■ **Aufgabenstellung A**: Schreiben Sie aus dem Bericht über die Veranstaltung zum Flächenverbrauch den Abschnitt ab, der mit „Im Gegenteil: Der“ beginnt und bis einschließlich „Studiengangs Stadtplanung gewesen.“ reicht.

■ **Textauszug**:
Unter dem sperrigen Titel „Zero Flächenverbrauch – Innen /vs/ Aussenentwicklung eine Herausforderung“ [sic!] luden NABU und BUND sowie die Bürgergemeinschaft Allmannsdorf-Staad (BAS) in den Speichersaal des Konzils. Wohl 150 Zuhörer:innen hörten dort Vorträge des Stadtplaners Kees Christiaanse und des Architekten Stefan Forster, die sich anschließend den Fragen des Publikums stellten.
Zu Beginn umriss Javid Zimmermann, Geschäftsführer des BUND, die Problematik. Pro Tag (!) werden in Deutschland 60 ha Fläche versiegelt, was etwa 80 Fußballfeldern entspricht. Zwar hat sich die grün-schwarze Koalition in Baden-Württemberg zum Ziel gesetzt, den Flächenverbrauch im Ländle bis 2035 auf Netto-Null zu reduzieren, doch fehlt es an konkreten Schritten, Gesetzen, Verordnungen, um dieses Ziel realisieren.
Im Gegenteil: Der Flächenverbrauch nimmt stetig zu, und dies besonders in Konstanz, wo mit dem „Handlungsprogramm Wohnen“ mehr als die dreifache Fläche versiegelt werden soll wie im Landesdurchschnitt. Der Volksantrag „Ländle leben lassen“ [URL www.laendle-leben-lassen.de] will solcherart Flächenfraß mit gesetzlichen Vorgaben entgegenwirken.
Geschosswohnungen statt Einfamilienhäuser
Von Kees Christiaanse, renommierter Stadtplaner und emeritierter Professor an der ETH Zürich, konnte man eigentlich kein Konzept für „Flächenverbrauch Null“ erwarten, war Christiaanses Büro doch Gewinner des Wettbewerbs um den Rahmenplan Hafner, und dies ist nun mal ein Projekt auf der grünen Wiese. Sein vom Blatt abgelesener, auf der Leinwand illustrierter Vortrag mit 13 Thesen über zeitgemäßen Städtebau wäre eine gute Diskussionsgrundlage für ein Seminar des Studiengangs Stadtplanung gewesen.

■ **Auflistung**:
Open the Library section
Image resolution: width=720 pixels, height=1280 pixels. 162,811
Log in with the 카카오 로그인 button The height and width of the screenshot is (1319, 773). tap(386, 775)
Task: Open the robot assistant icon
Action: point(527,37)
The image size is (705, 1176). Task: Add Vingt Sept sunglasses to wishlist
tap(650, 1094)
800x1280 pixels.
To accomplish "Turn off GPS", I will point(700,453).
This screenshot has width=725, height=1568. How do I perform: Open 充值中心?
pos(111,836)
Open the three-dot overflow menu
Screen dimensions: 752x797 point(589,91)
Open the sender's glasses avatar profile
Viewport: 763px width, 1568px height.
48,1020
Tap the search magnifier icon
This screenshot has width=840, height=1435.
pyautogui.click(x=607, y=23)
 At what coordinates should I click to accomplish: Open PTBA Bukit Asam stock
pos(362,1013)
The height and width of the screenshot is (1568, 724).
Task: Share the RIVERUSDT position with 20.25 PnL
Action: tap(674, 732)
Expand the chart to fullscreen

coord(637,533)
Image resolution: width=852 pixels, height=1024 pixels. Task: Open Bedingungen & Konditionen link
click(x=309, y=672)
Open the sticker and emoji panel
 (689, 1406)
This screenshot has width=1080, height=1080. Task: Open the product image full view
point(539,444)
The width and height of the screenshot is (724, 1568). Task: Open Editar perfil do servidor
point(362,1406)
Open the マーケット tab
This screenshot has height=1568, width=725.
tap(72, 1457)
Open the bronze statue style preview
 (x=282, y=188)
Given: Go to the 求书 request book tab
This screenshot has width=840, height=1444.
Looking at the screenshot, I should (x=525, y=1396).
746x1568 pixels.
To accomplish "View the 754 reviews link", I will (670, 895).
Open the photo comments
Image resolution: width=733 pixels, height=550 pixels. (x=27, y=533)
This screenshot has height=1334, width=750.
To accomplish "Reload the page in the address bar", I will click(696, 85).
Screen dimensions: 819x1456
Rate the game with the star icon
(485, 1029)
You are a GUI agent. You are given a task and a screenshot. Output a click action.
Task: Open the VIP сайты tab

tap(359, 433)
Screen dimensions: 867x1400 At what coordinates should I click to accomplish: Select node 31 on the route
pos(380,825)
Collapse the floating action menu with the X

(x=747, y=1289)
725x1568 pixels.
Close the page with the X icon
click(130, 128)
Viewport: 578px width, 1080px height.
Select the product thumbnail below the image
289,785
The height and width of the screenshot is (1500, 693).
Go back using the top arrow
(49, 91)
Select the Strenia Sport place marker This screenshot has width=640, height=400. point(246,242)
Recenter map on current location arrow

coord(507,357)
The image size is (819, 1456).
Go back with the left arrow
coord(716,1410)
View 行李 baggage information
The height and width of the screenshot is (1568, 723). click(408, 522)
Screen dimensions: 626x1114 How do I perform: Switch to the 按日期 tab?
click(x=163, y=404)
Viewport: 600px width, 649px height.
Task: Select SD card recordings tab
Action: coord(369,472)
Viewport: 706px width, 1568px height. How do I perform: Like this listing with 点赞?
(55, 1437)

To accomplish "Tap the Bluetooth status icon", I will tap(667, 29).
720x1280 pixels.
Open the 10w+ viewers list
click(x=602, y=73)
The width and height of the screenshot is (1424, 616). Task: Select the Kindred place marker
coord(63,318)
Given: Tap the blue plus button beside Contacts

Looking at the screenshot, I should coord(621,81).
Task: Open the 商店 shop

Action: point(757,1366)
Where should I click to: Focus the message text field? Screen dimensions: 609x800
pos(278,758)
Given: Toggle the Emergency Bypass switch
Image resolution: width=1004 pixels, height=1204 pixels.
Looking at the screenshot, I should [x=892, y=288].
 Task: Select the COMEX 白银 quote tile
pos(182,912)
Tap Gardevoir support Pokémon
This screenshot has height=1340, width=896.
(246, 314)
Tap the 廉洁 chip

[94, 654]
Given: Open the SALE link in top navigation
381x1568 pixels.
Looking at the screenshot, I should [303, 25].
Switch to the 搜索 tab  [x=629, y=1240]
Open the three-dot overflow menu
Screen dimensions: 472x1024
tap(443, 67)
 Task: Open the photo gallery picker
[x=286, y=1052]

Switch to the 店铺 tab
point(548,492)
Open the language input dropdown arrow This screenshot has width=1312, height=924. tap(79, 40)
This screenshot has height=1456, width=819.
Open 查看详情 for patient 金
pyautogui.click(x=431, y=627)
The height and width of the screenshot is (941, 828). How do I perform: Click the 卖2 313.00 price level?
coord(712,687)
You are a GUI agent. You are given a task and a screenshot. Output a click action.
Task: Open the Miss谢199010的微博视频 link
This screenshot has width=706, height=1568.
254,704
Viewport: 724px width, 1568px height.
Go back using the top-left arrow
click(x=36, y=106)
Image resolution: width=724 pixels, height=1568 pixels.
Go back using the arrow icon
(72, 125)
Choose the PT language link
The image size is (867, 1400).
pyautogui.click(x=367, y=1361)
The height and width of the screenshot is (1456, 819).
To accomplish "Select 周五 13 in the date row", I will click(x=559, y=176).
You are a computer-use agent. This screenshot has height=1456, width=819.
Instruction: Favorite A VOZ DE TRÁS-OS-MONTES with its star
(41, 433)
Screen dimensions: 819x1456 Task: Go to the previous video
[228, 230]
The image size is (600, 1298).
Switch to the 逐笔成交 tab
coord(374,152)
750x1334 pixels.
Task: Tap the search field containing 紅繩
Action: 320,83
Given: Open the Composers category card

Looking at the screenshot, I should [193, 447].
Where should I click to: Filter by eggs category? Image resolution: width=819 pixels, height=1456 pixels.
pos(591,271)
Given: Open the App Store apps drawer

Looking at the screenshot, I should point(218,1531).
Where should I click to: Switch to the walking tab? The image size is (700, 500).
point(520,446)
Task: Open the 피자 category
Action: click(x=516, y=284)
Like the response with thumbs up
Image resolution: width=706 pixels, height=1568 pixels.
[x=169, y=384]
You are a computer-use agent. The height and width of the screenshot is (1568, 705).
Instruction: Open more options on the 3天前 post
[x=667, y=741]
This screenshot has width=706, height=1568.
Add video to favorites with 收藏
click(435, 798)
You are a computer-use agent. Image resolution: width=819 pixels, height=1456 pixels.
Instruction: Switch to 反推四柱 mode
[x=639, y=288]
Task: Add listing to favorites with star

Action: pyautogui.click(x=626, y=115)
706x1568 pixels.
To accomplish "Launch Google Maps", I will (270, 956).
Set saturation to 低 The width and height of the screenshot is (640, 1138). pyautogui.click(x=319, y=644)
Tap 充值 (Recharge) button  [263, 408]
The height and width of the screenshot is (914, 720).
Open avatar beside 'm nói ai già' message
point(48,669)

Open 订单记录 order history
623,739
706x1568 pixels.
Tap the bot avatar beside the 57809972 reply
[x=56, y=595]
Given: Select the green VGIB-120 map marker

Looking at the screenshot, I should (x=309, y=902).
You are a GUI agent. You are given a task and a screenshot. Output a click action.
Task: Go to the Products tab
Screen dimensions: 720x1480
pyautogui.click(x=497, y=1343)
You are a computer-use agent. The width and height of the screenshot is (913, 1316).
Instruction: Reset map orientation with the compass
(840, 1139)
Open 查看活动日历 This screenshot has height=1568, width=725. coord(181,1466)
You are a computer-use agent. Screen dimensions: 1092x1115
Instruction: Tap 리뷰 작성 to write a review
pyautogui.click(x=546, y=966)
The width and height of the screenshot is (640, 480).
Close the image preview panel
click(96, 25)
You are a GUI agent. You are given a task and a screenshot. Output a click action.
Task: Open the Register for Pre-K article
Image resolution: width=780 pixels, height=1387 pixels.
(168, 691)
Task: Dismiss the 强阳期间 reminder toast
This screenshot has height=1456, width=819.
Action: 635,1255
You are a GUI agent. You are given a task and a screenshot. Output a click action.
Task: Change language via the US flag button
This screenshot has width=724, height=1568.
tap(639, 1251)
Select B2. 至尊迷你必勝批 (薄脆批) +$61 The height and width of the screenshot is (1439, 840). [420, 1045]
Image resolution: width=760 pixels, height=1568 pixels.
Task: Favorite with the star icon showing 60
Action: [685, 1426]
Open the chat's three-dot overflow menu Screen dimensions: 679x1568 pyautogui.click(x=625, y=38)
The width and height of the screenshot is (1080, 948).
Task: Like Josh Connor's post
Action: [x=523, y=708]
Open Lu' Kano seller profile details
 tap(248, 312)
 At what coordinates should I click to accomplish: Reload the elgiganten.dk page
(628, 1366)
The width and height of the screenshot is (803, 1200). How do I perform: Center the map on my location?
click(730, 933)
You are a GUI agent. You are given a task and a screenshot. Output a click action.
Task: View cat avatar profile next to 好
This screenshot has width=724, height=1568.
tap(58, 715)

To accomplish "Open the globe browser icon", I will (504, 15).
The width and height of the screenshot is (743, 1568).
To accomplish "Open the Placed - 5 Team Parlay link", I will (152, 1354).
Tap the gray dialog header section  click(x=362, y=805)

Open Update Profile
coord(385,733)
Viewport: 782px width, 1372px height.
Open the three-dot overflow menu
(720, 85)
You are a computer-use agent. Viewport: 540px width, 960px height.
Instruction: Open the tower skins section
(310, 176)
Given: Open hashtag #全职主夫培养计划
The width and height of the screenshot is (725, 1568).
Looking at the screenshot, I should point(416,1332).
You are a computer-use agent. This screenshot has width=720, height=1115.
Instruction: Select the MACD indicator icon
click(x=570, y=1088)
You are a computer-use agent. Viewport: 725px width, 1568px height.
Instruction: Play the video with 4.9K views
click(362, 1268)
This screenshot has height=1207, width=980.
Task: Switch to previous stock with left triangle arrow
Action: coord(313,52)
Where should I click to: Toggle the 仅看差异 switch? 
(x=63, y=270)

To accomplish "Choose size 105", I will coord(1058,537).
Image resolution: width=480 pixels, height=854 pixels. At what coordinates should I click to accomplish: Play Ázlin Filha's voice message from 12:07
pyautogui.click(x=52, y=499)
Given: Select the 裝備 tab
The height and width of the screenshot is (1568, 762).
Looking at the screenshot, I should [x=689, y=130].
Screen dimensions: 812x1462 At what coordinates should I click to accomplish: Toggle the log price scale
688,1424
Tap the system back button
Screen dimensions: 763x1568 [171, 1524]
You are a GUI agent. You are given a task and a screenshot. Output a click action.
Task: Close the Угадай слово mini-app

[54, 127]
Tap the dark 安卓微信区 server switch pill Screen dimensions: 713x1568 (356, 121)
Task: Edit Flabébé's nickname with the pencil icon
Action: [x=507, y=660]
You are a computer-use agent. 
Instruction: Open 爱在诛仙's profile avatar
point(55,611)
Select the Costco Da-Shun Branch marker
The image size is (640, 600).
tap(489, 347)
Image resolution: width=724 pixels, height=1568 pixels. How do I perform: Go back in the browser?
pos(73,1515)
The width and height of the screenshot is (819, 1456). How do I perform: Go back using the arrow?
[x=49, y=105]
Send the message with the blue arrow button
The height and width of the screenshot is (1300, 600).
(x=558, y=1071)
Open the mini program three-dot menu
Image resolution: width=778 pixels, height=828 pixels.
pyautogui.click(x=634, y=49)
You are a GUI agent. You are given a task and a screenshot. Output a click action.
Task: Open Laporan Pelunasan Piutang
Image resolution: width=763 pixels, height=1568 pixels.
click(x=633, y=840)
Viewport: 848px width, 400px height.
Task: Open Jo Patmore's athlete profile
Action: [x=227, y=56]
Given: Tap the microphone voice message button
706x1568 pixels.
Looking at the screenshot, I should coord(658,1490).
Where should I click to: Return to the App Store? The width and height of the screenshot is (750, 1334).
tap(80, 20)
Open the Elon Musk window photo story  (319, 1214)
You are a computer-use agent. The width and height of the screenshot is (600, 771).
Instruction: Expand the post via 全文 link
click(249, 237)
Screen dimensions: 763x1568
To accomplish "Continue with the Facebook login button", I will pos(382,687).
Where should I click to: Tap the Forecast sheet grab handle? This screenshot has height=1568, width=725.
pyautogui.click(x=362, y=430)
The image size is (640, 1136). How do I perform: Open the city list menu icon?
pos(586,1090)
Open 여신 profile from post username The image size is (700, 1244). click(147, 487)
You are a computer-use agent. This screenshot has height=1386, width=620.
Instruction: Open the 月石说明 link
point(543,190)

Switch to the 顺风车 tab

■ **Aufgabenstellung B**: Geben Sie aus den Einträgen nur die Zeilen von der Zeile mit „Viewport: 706px width, 1568px“ bis einschließlich der Zeile mit „click(x=602, y=73)“ vollständig wieder, die Aufträge eingeschlossen. Verschieben Sie dabei jede Koordinate in den Antworten um -124.

■ **Lösung A**:
Im Gegenteil: Der Flächenverbrauch nimmt stetig zu, und dies besonders in Konstanz, wo mit dem „Handlungsprogramm Wohnen“ mehr als die dreifache Fläche versiegelt werden soll wie im Landesdurchschnitt. Der Volksantrag „Ländle leben lassen“ [URL www.laendle-leben-lassen.de] will solcherart Flächenfraß mit gesetzlichen Vorgaben entgegenwirken.
Geschosswohnungen statt Einfamilienhäuser
Von Kees Christiaanse, renommierter Stadtplaner und emeritierter Professor an der ETH Zürich, konnte man eigentlich kein Konzept für „Flächenverbrauch Null“ erwarten, war Christiaanses Büro doch Gewinner des Wettbewerbs um den Rahmenplan Hafner, und dies ist nun mal ein Projekt auf der grünen Wiese. Sein vom Blatt abgelesener, auf der Leinwand illustrierter Vortrag mit 13 Thesen über zeitgemäßen Städtebau wäre eine gute Diskussionsgrundlage für ein Seminar des Studiengangs Stadtplanung gewesen.

■ **Lösung B**:
Viewport: 706px width, 1568px height. How do I perform: Like this listing with 点赞?
(-69, 1313)

To accomplish "Tap the Bluetooth status icon", I will tap(543, -95).
720x1280 pixels.
Open the 10w+ viewers list
click(x=478, y=-51)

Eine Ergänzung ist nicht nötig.